In membrane-enriched fractions, the band corresponding to the mature TREM2 isoform was of the strongest intensity (Fig. 2A). The immature fragment was detected strongly in CN and ANI samples, but less intense in the MND samples; the CTF isoform was not prominent in these images (Fig. 2A). The intensity of total TREM2 bands in membrane-enriched fractions was less visible among HIV+ cases diagnosed with HAND, particularly MND cases (Fig. 2A). Similar to the soluble-enriched fractions, TREM2 alterations were more robust in the Hispanics (left two lanes of each cognitive group) compared to the non-Hispanics in this cohort (Fig. 2A). Densitometry analysis of total TREM2 band intensity revealed significant decreases in HIV+ MND cases compared to CN (Fig. 2B).
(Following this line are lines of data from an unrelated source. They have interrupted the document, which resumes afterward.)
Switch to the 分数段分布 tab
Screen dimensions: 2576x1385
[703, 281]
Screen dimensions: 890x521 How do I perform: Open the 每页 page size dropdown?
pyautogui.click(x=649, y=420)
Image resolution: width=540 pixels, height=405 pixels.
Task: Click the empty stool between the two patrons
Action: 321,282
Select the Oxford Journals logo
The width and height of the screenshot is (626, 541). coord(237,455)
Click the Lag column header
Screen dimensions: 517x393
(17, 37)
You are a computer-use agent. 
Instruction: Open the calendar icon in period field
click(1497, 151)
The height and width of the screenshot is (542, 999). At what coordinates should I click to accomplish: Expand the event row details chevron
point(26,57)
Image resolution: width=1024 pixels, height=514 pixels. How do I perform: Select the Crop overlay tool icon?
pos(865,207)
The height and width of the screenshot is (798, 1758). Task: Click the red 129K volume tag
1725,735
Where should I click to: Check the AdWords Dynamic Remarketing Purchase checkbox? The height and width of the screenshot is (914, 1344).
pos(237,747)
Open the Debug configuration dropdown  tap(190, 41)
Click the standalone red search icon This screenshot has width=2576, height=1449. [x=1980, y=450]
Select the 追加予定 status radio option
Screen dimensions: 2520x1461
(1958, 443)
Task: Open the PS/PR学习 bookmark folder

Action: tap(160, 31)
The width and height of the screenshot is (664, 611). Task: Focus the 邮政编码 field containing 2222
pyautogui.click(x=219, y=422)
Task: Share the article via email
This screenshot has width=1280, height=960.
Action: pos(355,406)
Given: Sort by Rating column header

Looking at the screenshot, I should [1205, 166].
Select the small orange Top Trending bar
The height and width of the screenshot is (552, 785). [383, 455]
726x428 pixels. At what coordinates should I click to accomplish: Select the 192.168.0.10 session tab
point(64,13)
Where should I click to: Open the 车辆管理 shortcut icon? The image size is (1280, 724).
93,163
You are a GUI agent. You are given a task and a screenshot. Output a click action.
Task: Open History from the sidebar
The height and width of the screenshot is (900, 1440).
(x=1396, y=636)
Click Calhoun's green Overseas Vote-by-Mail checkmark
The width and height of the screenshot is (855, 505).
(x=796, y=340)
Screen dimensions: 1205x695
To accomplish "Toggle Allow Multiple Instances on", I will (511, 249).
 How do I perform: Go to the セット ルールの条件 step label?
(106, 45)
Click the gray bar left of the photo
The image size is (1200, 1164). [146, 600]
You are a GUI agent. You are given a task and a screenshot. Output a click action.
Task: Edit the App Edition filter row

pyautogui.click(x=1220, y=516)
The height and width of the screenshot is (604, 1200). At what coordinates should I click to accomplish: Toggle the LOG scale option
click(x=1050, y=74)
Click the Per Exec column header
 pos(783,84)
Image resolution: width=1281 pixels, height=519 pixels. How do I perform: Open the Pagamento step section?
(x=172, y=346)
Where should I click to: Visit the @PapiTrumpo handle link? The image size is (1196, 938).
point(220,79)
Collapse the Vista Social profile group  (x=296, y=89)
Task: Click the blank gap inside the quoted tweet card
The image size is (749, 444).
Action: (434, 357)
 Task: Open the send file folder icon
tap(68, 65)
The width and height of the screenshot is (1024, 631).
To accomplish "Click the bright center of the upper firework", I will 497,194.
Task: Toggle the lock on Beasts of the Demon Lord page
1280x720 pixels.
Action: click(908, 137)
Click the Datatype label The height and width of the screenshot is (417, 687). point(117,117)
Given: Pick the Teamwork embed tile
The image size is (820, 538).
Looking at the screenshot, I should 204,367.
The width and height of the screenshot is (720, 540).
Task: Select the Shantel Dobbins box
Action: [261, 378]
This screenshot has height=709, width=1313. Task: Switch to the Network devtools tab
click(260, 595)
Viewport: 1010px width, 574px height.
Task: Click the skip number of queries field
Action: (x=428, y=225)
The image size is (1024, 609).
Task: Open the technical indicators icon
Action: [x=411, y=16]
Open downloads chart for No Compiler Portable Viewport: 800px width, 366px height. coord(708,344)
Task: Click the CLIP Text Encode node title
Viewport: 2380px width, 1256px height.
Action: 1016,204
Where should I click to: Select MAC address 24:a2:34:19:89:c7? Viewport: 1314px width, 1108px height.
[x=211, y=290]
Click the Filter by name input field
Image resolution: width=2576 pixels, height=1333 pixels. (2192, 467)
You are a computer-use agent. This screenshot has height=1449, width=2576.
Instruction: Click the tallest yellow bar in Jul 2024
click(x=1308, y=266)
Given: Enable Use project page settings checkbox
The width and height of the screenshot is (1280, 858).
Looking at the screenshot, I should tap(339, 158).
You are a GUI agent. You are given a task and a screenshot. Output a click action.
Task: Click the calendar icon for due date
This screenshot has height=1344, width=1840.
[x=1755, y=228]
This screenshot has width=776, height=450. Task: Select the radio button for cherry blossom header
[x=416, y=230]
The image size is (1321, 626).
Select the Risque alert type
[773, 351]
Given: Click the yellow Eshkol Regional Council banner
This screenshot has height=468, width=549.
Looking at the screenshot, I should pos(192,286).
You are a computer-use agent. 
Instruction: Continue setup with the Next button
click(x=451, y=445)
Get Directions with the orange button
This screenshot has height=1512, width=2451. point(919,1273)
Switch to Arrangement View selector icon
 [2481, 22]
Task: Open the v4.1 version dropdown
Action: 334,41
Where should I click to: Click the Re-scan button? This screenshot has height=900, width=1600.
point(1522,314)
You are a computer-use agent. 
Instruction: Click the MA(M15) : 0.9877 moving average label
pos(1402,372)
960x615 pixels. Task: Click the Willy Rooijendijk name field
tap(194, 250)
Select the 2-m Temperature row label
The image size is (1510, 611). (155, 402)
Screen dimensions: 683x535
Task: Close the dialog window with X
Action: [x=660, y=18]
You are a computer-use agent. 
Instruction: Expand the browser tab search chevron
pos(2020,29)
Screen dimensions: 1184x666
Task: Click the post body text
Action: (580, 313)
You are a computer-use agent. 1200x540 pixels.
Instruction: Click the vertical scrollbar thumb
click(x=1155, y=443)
Interestingly, in Hispanic donors total TREM2 signal detected in brains from MND donors was significantly reduced compared to TREM2 levels in HIV+ Hispanic donors that were diagnosed as CN (Fig. 2C). In brain lysates from non-Hispanic donors, total TREM2 levels were significantly elevated in the ANI cases compared to CN cases, but TREM2 levels in MND cases were not altered compared to CN cases (Fig. 2D). The ratio of the intensity of the immature:mature TREM2 signal trends toward increasing in ANI compared to CN (p=0.09) when all cases were analyzed together (Fig. 2E). In Hispanic cases, the ratio of the intensity of the immature:mature TREM2 signal trends toward increasing in ANI compared to CN (p=0.07) (Fig. 2F). In the non-Hispanic cases, however, the ratio of the intensity of the immature:mature TREM2 signal is significantly (p<0.01) increased in MND compared to CN (Fig. 2G). In all HAND cases, the intensity of the CTF is not changed between the cognitive groups (Fig. 2H–J).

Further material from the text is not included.